# TASK ITEM
Exactly the lines from the one containing "The height and" through the end of the records must be reproduced; leave out all pictures.

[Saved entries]
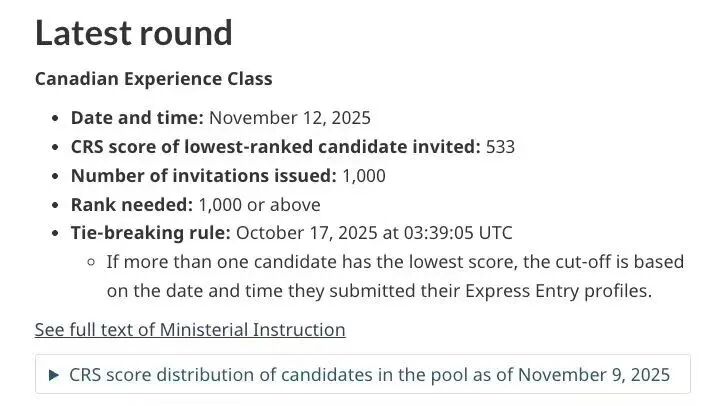Image resolution: width=726 pixels, height=406 pixels.
Task: Click the "Tie-breaking rule:" label
Action: tap(150, 233)
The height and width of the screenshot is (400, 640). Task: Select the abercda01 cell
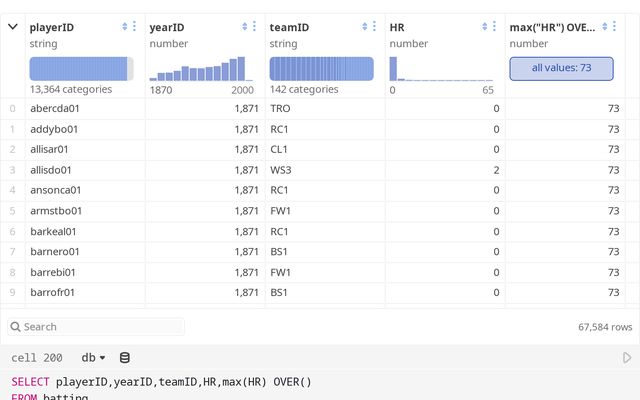(x=55, y=108)

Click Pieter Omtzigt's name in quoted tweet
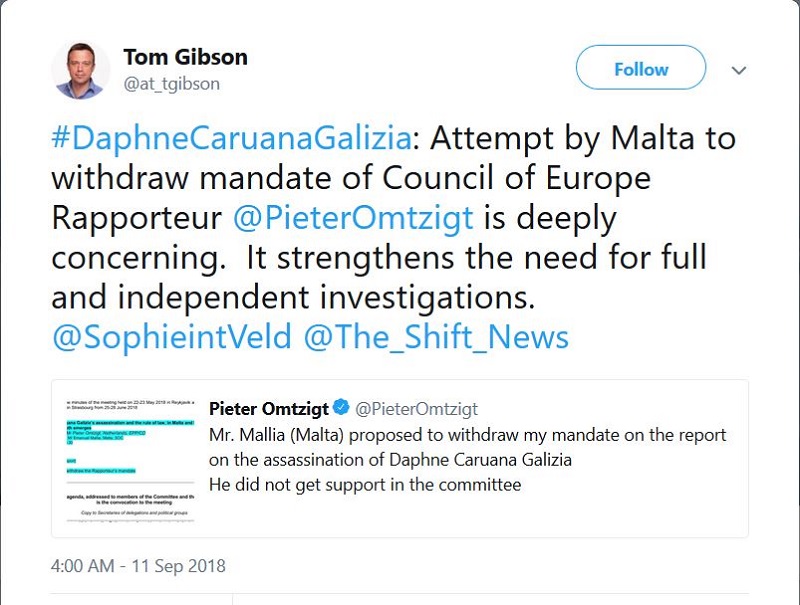(268, 408)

# RESPONSE BELOW
The height and width of the screenshot is (400, 640). Task: Select the abercda01 cell
(x=55, y=108)

Click Pieter Omtzigt's name in quoted tweet
(268, 408)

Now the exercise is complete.